[Materials provided — start]
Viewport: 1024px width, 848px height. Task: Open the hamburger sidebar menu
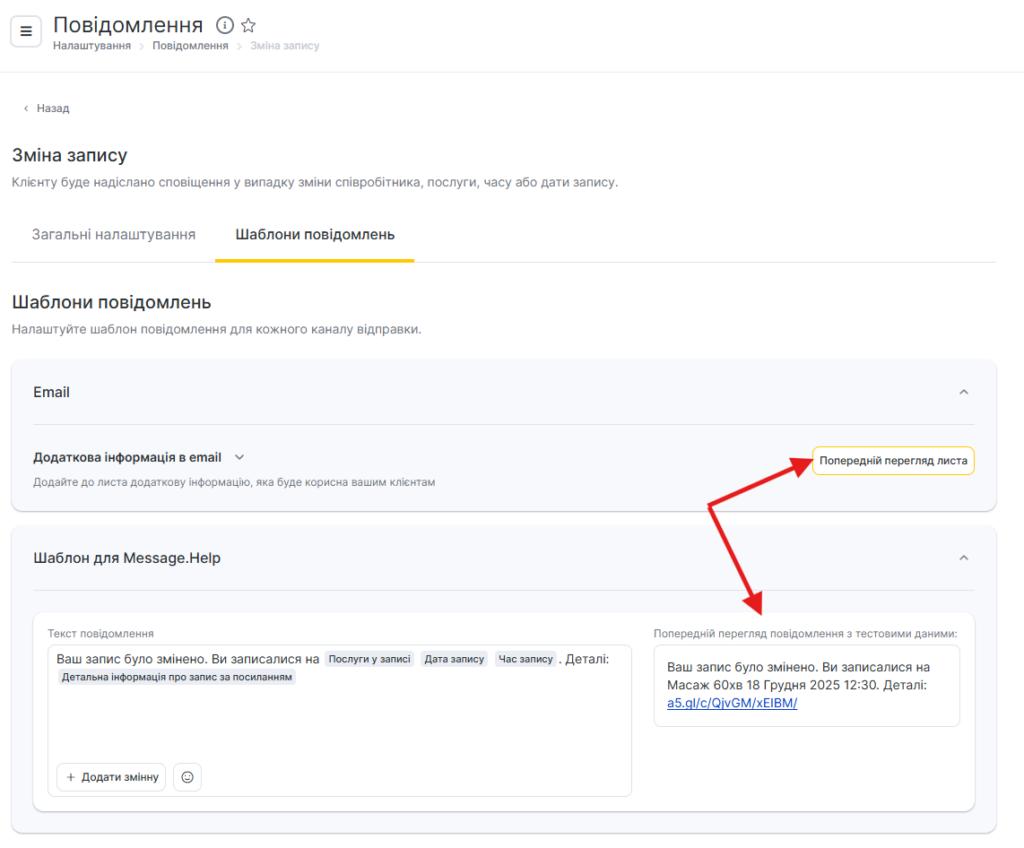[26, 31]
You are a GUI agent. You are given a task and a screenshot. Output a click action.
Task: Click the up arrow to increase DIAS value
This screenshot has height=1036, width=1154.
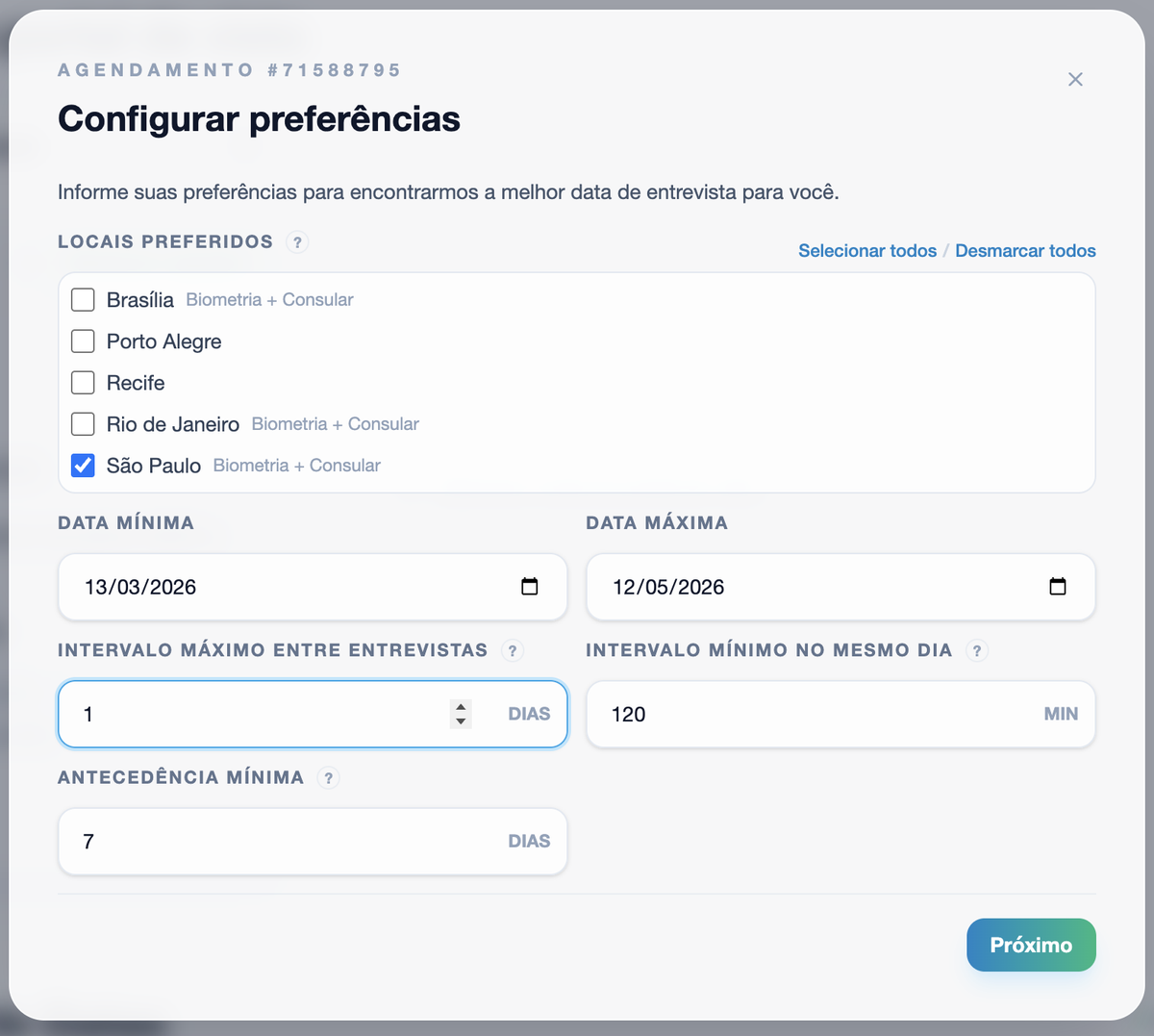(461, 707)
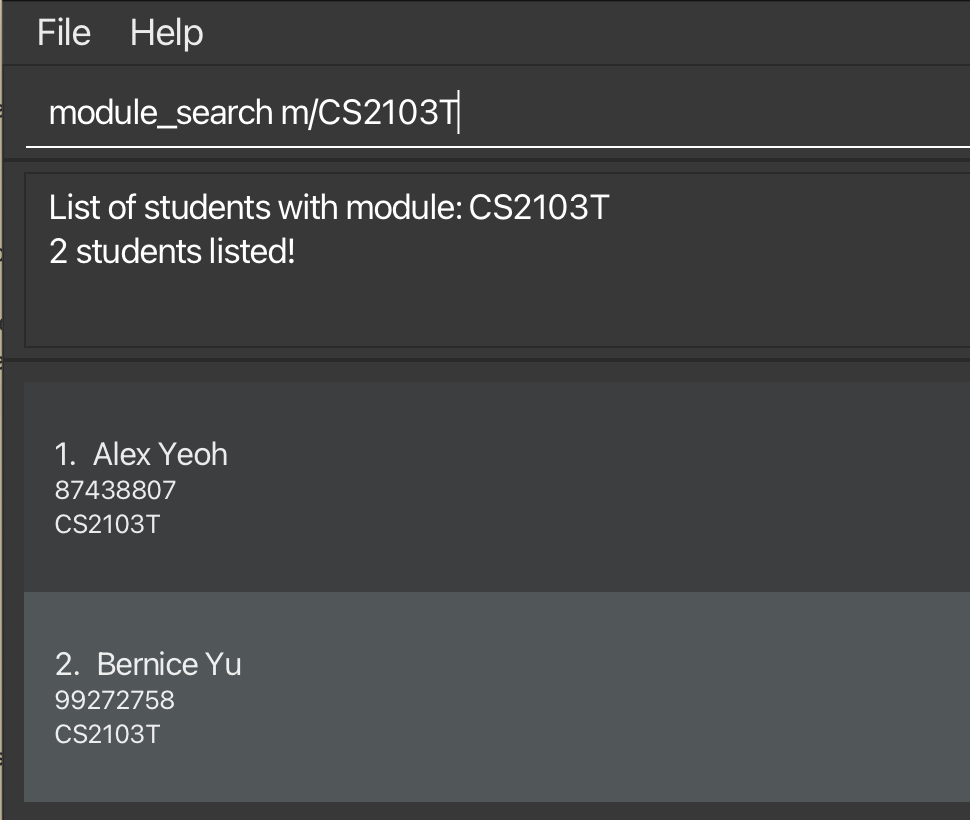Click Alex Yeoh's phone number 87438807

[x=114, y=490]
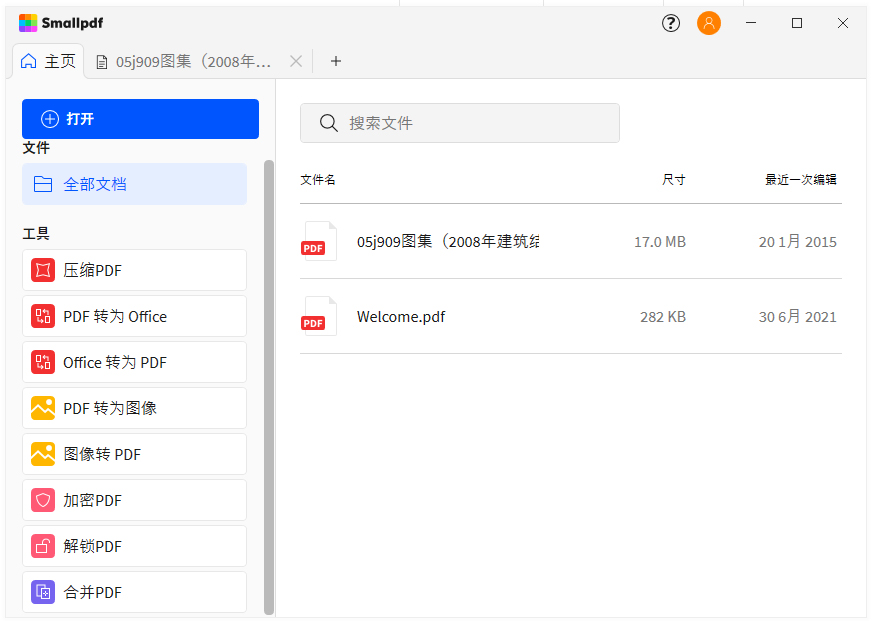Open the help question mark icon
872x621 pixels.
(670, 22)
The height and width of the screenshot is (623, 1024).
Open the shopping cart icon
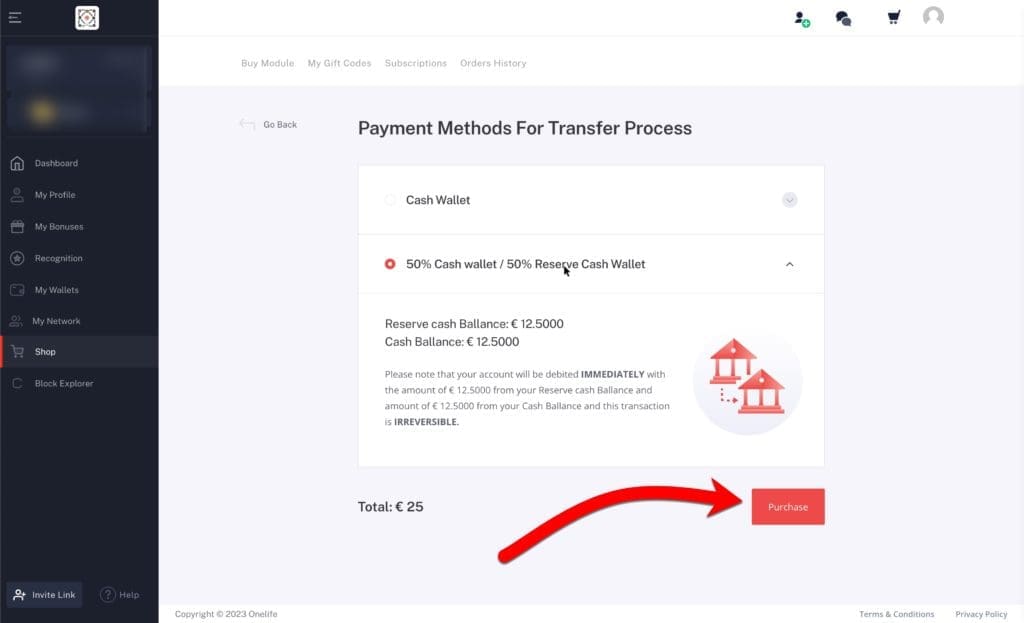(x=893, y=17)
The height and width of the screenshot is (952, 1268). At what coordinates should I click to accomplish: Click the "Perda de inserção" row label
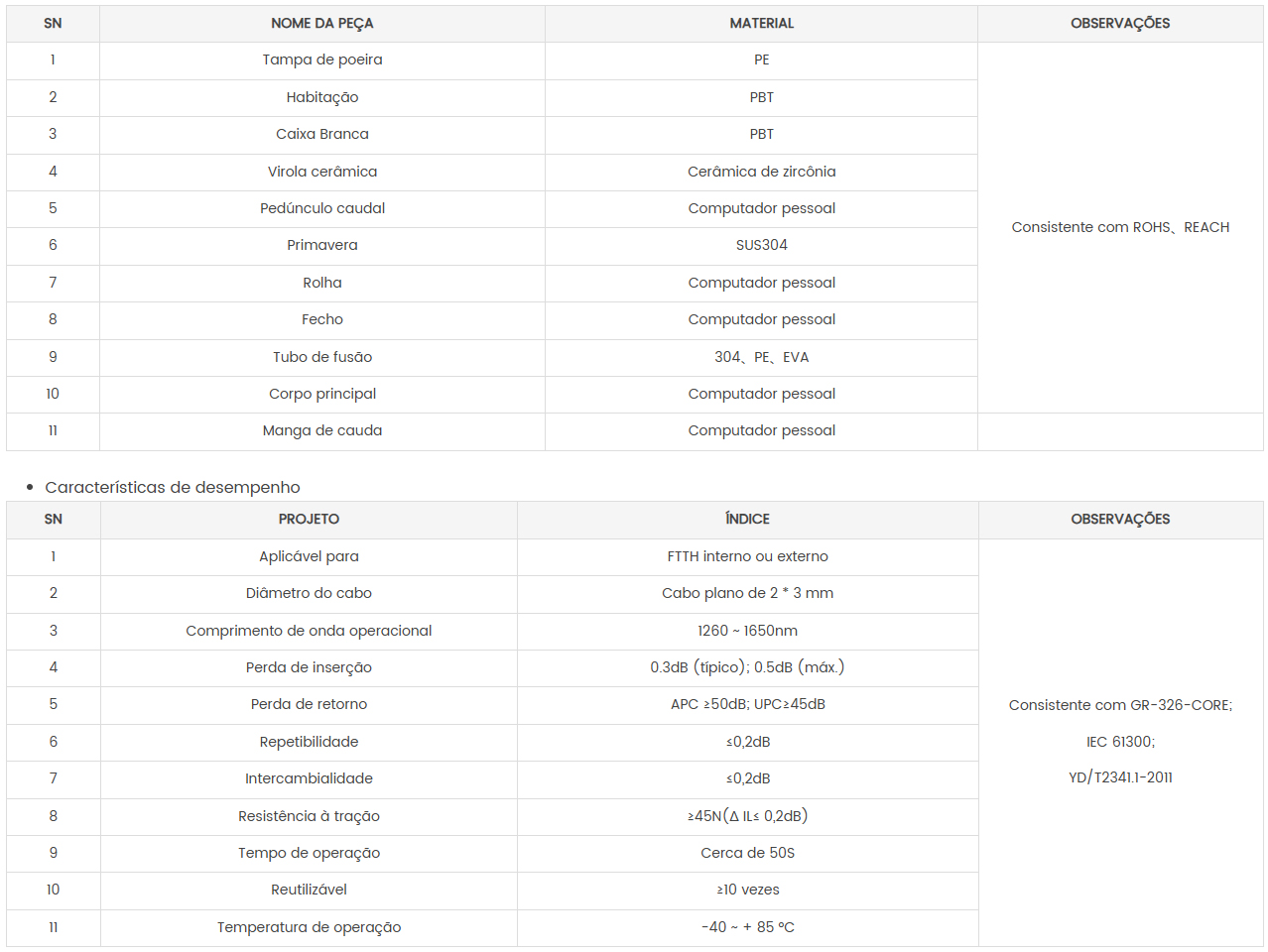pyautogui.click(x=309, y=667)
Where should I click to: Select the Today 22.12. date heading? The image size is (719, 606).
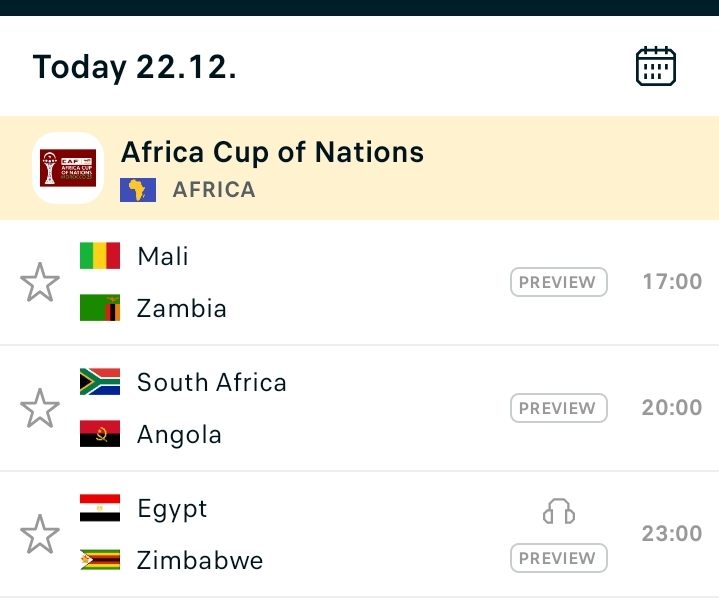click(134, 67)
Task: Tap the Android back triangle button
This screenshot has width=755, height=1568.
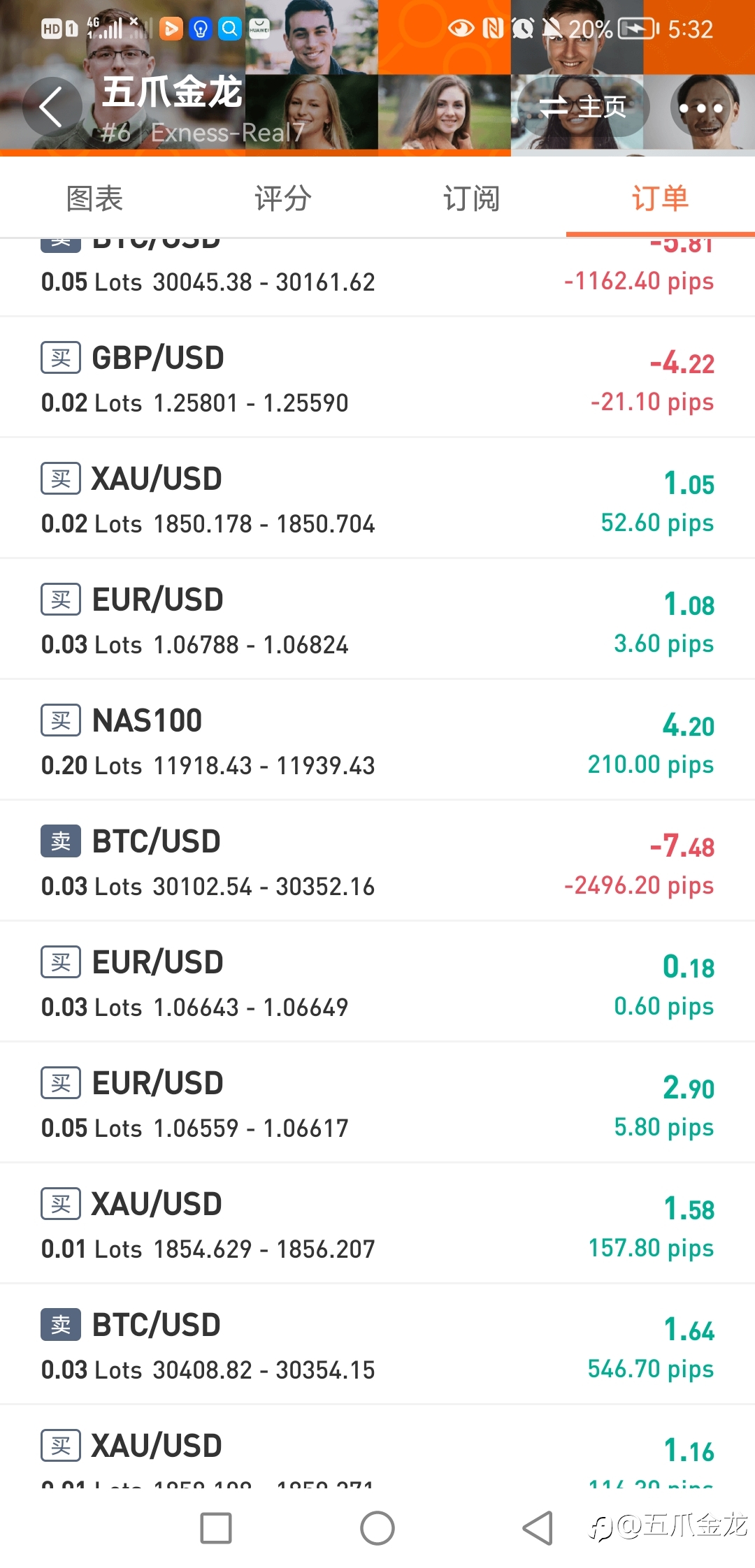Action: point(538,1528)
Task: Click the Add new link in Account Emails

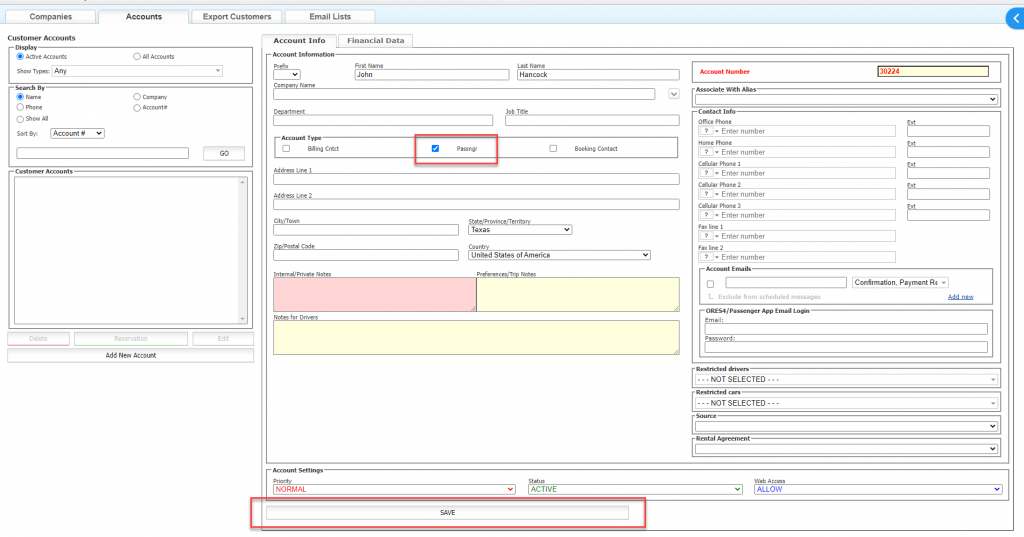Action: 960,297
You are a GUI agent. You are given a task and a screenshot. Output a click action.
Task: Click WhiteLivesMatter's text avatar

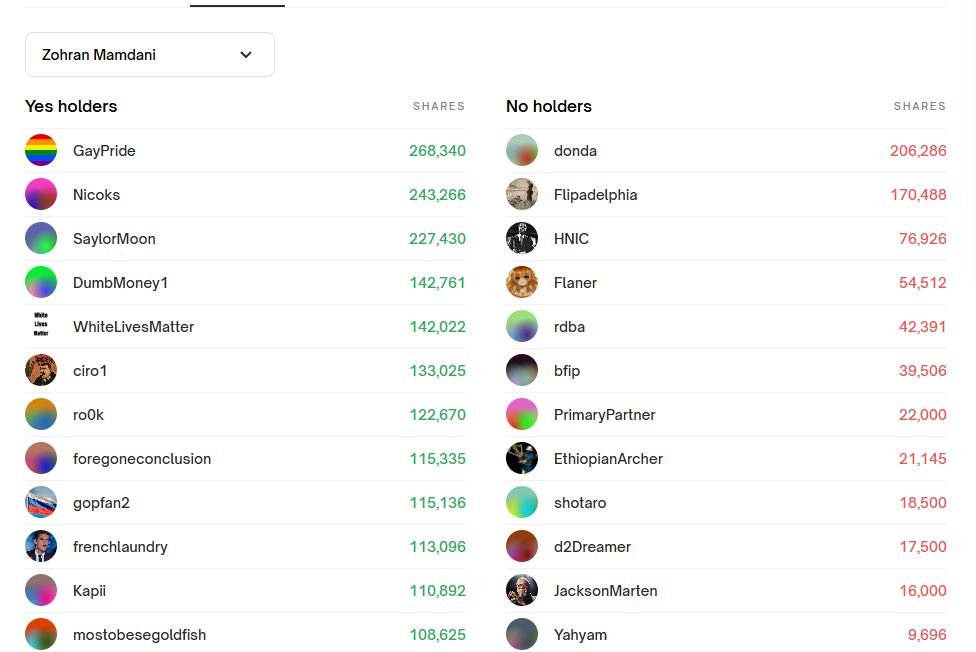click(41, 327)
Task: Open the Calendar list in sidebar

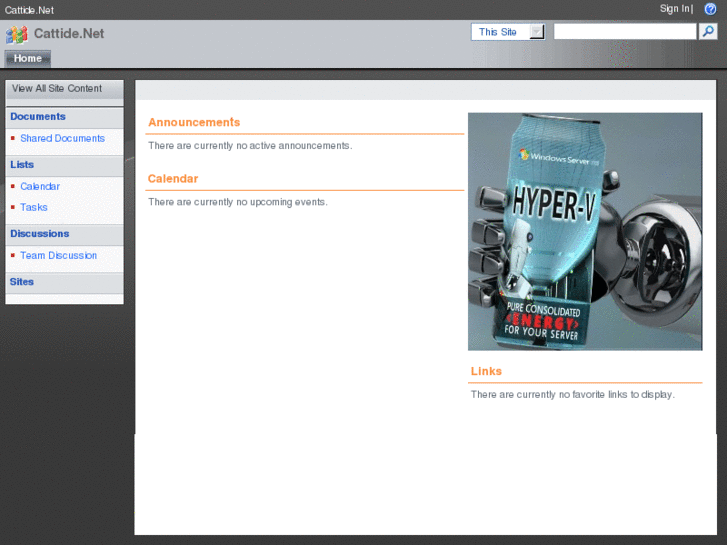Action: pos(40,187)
[Materials provided — finish]
▶ **Problem requirements**
Output the records above exactly, omitting the pictures.

▶ **Expected answer**
Viewport: 1024px width, 848px height. Task: Open the hamburger sidebar menu
[26, 31]
You are a GUI agent. You are given a task and a screenshot. Output a click action.
Task: Click the up arrow to increase DIAS value
This screenshot has height=1036, width=1154.
(461, 707)
Click Alex Yeoh's phone number 87438807

[x=114, y=490]
Open the help question mark icon
872x621 pixels.
(670, 22)
The height and width of the screenshot is (623, 1024).
Open the shopping cart icon
(x=893, y=17)
The height and width of the screenshot is (952, 1268). At what coordinates should I click to accomplish: Click the "Perda de inserção" row label
pyautogui.click(x=309, y=667)
Where should I click to: Select the Today 22.12. date heading? The image size is (719, 606).
click(134, 67)
Task: Tap the Android back triangle button
This screenshot has width=755, height=1568.
Action: point(538,1528)
Task: Click the Add new link in Account Emails

Action: 960,297
You are a GUI agent. You are given a task and a screenshot. Output a click action.
Task: Click WhiteLivesMatter's text avatar

click(41, 327)
Task: Open the Calendar list in sidebar

Action: pos(40,187)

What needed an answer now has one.